The next role for the artist to fill is the Artist Role.  It is this point where the artist takes the raw input of the creative search or exploration and decides how to act on it.  This is also known as the hero’s journey.  This is the point that the artist brainstorms about the options available to make the project happen.  There are no decisions, no bad ideas.  This is the time to examine all of the possibilities, all of the directions one could pursue.  Greg states that an artist needs to put themselves into the environment in which they hope to find inspiration.  One can’t create in a sterile vacuum.  Put yourself into a stimulus-rich environment.  Take input from everywhere.  No source is to be overlooked.   Greg suggests putting together an idea tree, where upon you can identify the Who, What, Where, Why, How and When of the project.

Now that the artist has all of the options available to them, they now need to step into the Judge Role.  With every possibility in play, the artist must go through the selection process.  They go through analysis and selection to identify the best and most productive direction to execute the project.  For the hero, this is the test.  This is the personal touch, the subjective desire to follow the dream.  Until a decision is made for the project one can’t take it into delivery.  Just because a direction is chosen, doesn’t mean that you can’t consider the same project in a different way.  The same subject or concept can be done multiple ways, but for the moment, a decision needs to be made in how to proceed.

Finally, with the project explored, studied, decided, the artist needs to assume the Warrior Role.  This is when you need to make the project happen.  The artist goes into worker mode and combines their personal skills with effort to produce the project.  Greg points out that this is the hardest part.  One’s personal skill set defines their ability to realize the dream.  Certainly, this is where experience allows one to complete their tasks with more credibility and success.  It’s all part of the journey.  One must put in the time and effort to learn their craft, which will produce results over time.  For the hero, this is the battle.
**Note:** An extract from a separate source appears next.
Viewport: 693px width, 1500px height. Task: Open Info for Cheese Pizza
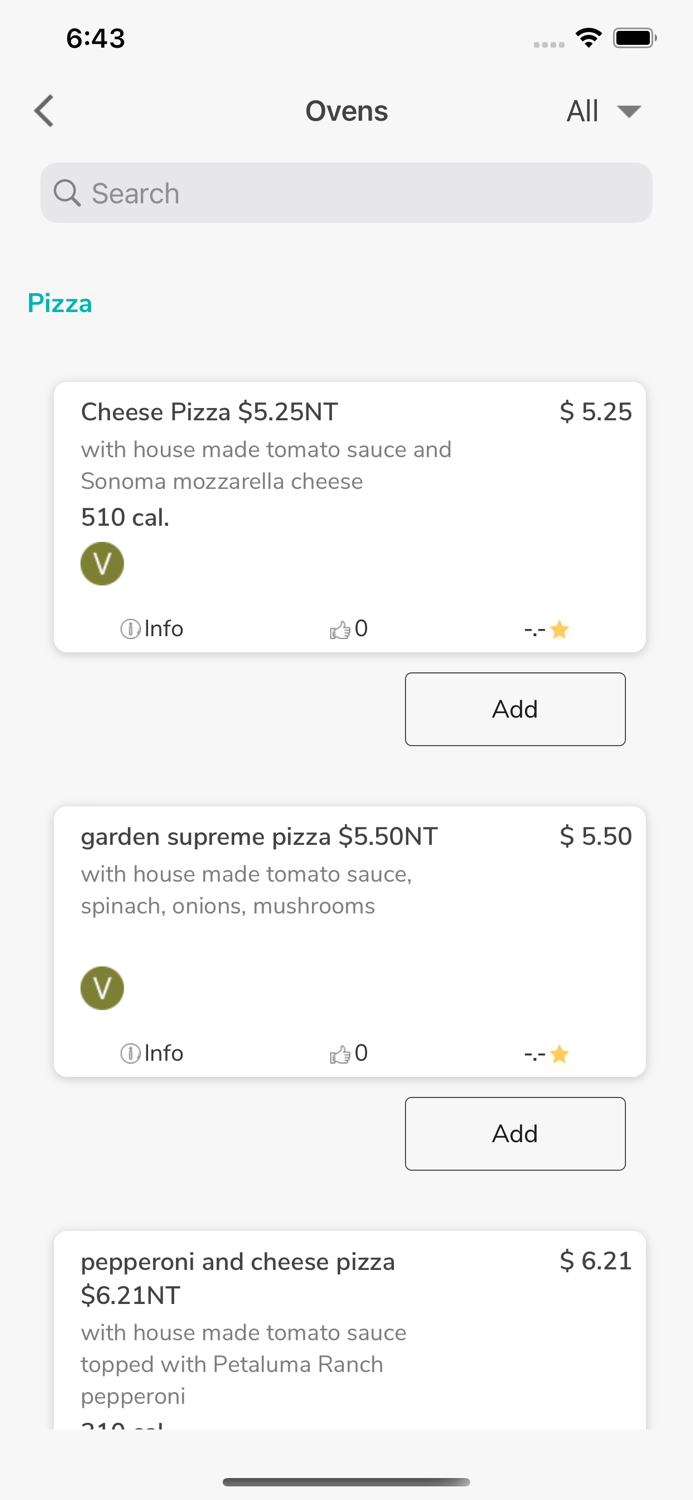pyautogui.click(x=152, y=629)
Having completed his review of the creative journey, Greg discussed the elements that often keep us from getting where we want with our art.  The first “stopper” is fear.  Greg lists fear of:

·         Failure
·         What others think
·         Wasting time or resources
·         Frustration
·         Being vulnerable or looking foolish
·         Confronting personal feelings of self worth
·         Negative criticism

Greg also talked about personal baggage that might be keeping one from moving forward to success.  He says the inner critic, voice of doubt can keep us from being confident.  These negative thoughts can come from a variety of sources.  The trick is to recognize them and overcome them with practice and perseverance. 
Some of Greg's recent paintings
Then Greg talked about the influence of other people making demands on your time and resources.  One needs to make time to create space for your art that can be kept separate from other areas of your life.  If one can create a balance between art and their lives, it is easier to attain success in both.
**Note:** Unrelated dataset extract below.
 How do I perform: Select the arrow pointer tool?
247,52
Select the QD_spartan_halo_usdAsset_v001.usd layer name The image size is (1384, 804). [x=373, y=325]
Greg challenged us to break from conventional thinking.  He said that we can often find new approaches to our creativity by changing perspective.  Go big, expand options, get away from the norm.  He cautioned that all of this should be processed within the context of understanding the rules and limitations of the medium.  Knowing the craft allows one greater freedom to grow.  He says that sometimes keeping a focus keeps one from being too aimless.  Stress is always part of the process and can be productive.  Greg says that eliminating distractions, disorganization, lack of preparation, etc. will channel your creativity more productively.

Greg says that managing the time/space/money equations is important.  Find more time.  Make a dedicated space to create.  Apply more money or resources to your creative activities.  These will help you reach your goals for your art.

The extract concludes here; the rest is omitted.